TASHKENT, Uzbekistan, December 9. Standard & Poor's (S&P Global Ratings) expects Uzbekistan’s net general government debt to reach about 28.5 percent of GDP by 2026, compared to a net asset position in 2017, Trend reports.
As per latest report by S&P Global Ratings, to reduce external risks and exposure to fluctuations in currency movements and build domestic capital markets, the government of Uzbekistan is increasing domestic borrowing.
“The proportion of domestic debt to total debt increased to 18 percent as of June 30, 2023, from 11 percent at year-end of 2022. Slightly more than half of domestic debt is in short-term treasury bonds and bills. The government also issued dollar-denominated Eurobonds in October 2023 of $660 million, and sum-denominated green bonds worth 4.25 trillion ($349 million). The green bonds were placed for three years at an annual rate of 16.25 percent, while the five-year Eurobonds were priced at 7.85 percent. The government is looking to introduce the participation of nonresidents in local currency debt,” the agency’s analysts explained.
S&P’s report states that as the proportion of domestic and commercial debt in Uzbekistan increases, borrowing costs will also rise from a low base.

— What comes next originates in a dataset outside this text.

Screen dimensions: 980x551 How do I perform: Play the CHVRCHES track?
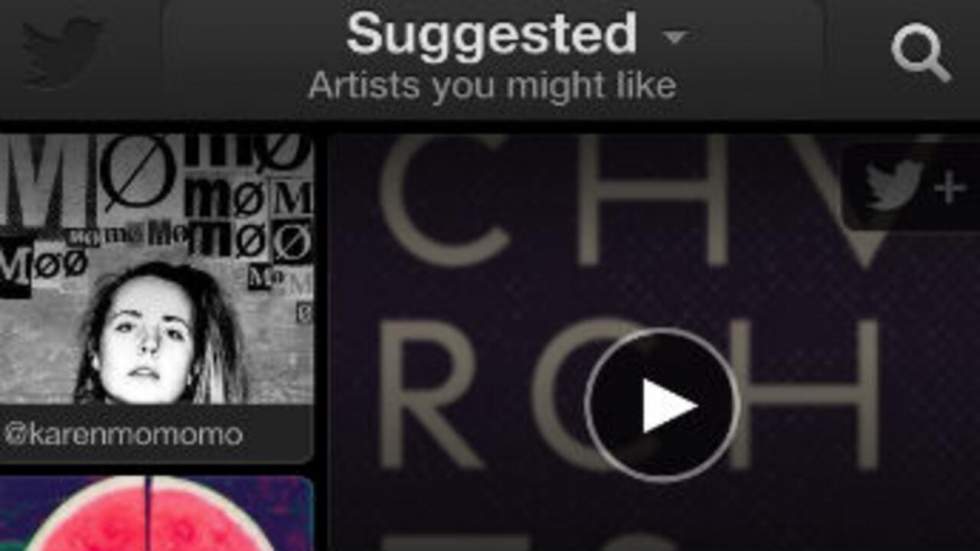point(662,407)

“Currently, about 90 percent of external debt is on concessional terms. The weighted-average interest rate is about 17 percent for short-term treasury bills and the 10-year government bonds. The government plans to continue raising concessional debt in parallel from the World Bank, Asian Infrastructure Bank, and Asian Development Bank to finance its developmental needs,” the agency says.